*REQUIRED TASK*
Reproduce the lines from the one containing "Given: Toggle VPN badge in address bar" through the end of the lines, replacing "dropdown" with "drop-down list" and leaving all else unchanged. Omit the pictures from your answer.

*PROVIDED DATA*
════════════════════

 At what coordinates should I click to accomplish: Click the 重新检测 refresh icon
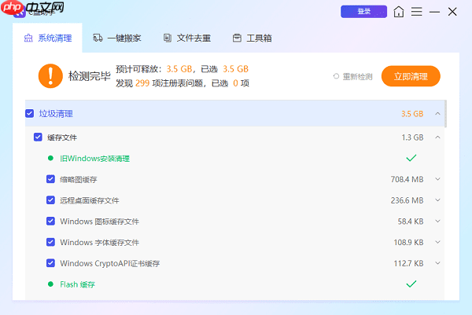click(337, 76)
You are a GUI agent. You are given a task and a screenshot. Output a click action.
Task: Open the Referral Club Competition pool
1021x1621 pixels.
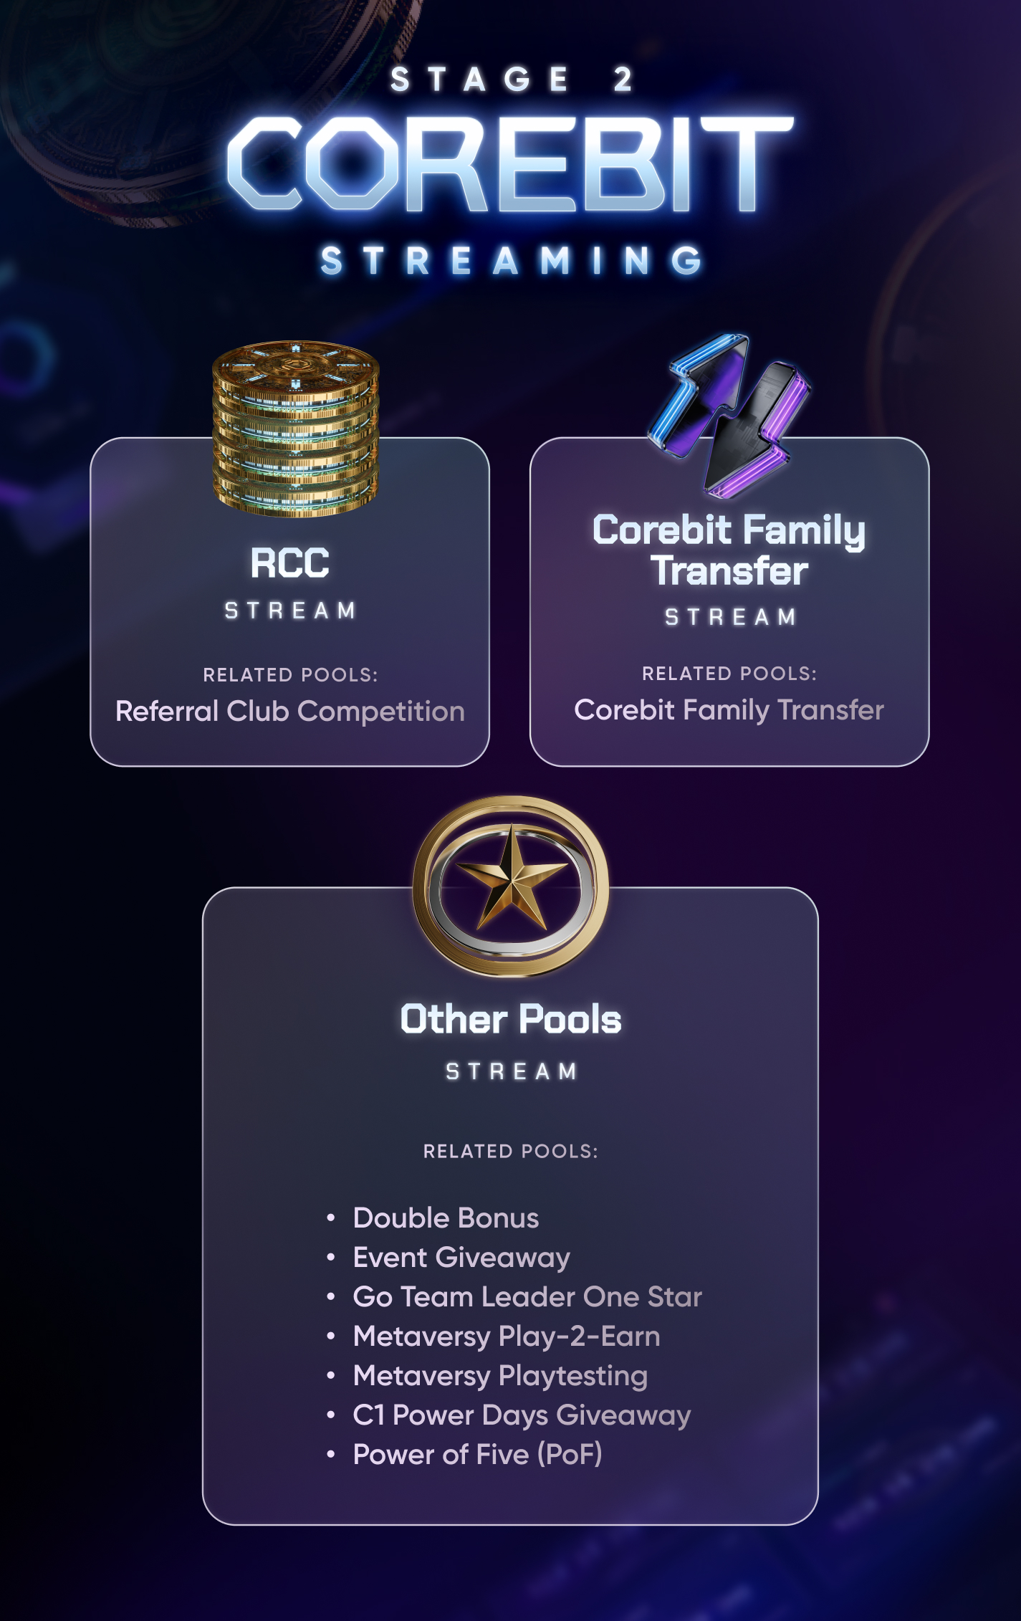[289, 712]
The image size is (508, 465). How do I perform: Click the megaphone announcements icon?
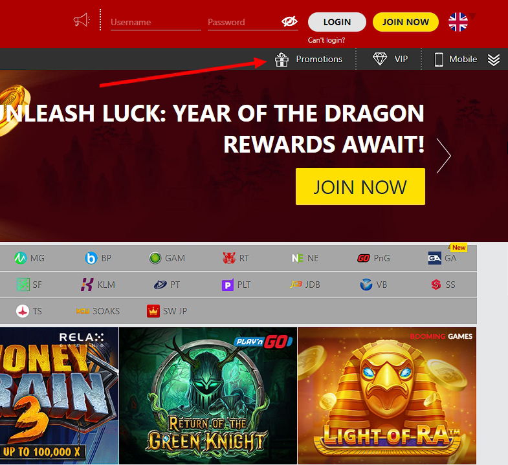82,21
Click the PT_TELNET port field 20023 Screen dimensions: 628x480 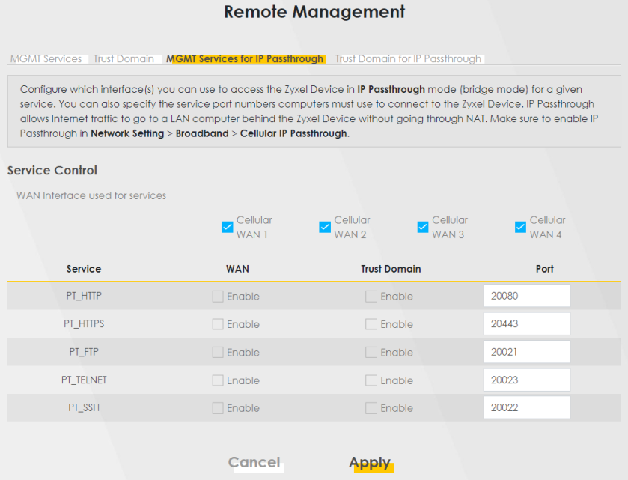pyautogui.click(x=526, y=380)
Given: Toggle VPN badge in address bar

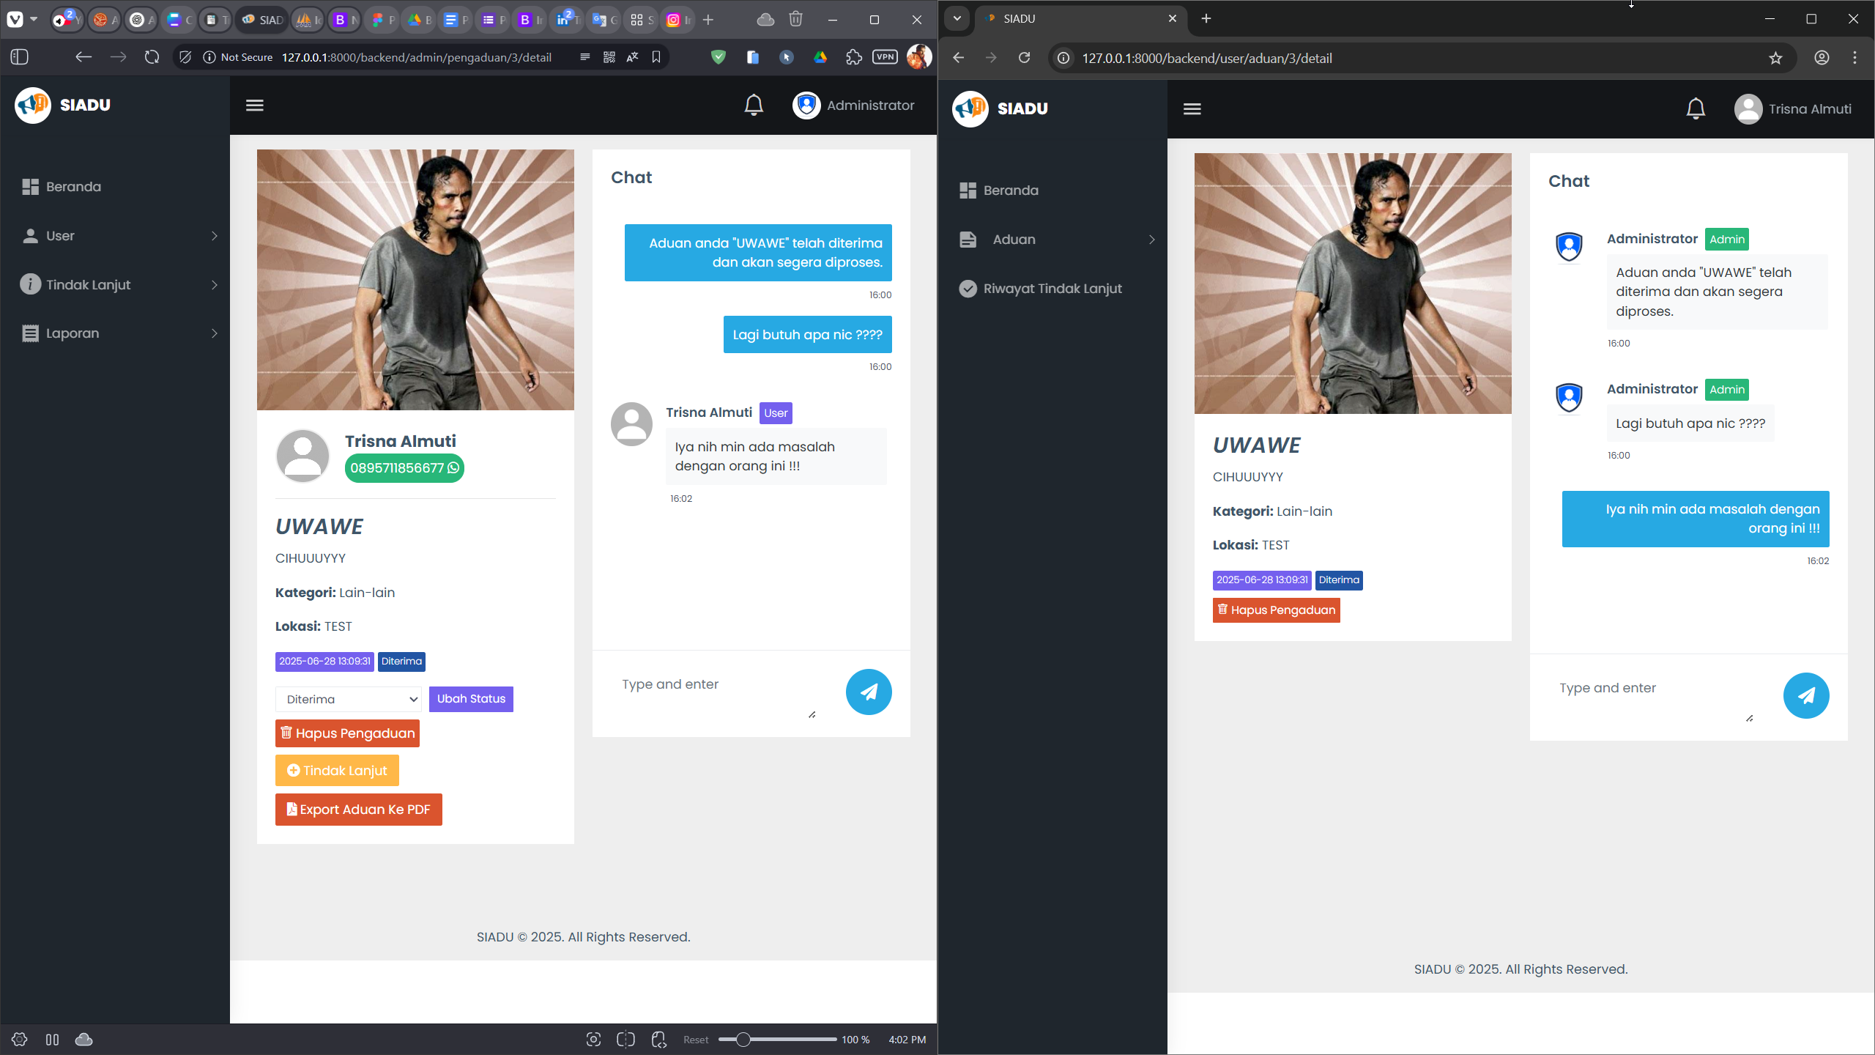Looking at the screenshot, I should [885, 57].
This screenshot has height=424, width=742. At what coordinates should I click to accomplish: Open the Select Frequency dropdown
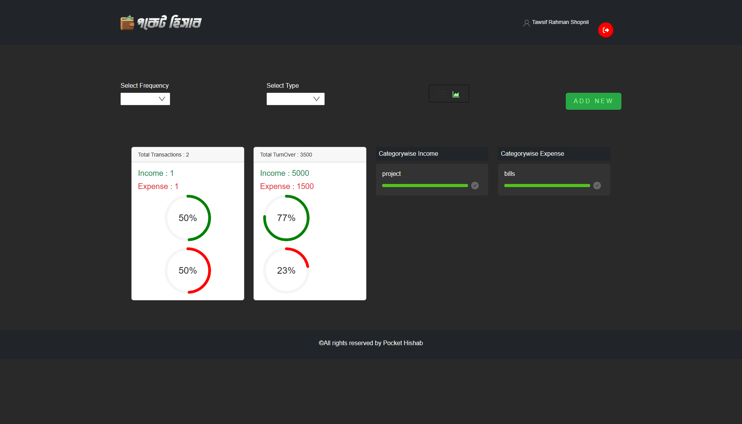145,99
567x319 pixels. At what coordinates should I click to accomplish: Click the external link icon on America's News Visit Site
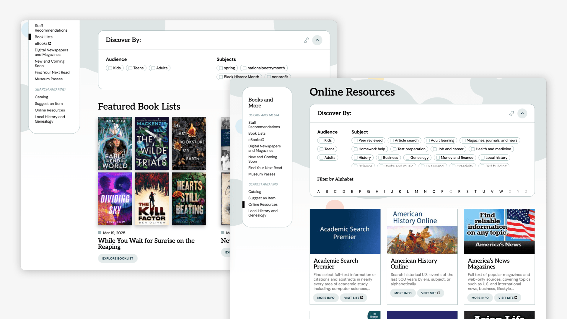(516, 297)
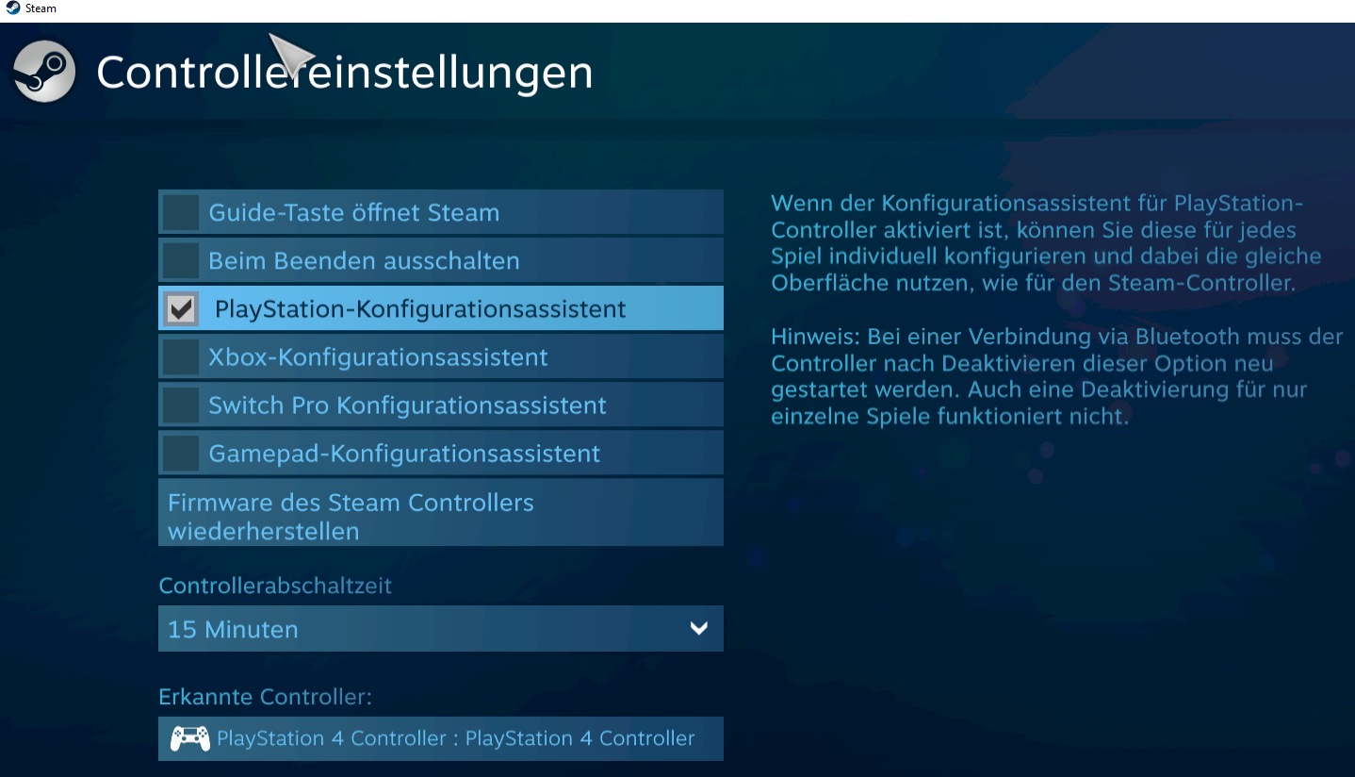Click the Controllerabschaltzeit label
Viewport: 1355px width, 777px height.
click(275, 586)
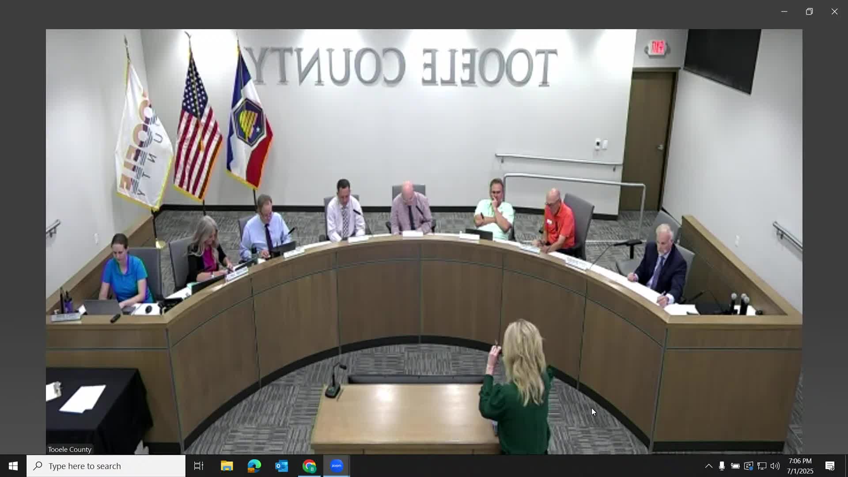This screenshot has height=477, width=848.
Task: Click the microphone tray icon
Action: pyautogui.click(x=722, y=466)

════════════════════

*WRITTEN SOLUTION*
Given: Toggle VPN badge in address bar

Looking at the screenshot, I should [885, 57].
This screenshot has height=424, width=742. At what coordinates should I click to accomplish: Open the Select Frequency drop-down list
145,99
567x319 pixels. At what coordinates should I click to accomplish: Click the external link icon on America's News Visit Site
(516, 297)
Click the Controllerabschaltzeit label
Viewport: 1355px width, 777px height.
click(275, 586)
This screenshot has height=477, width=848.
Task: Click the microphone tray icon
Action: pyautogui.click(x=722, y=466)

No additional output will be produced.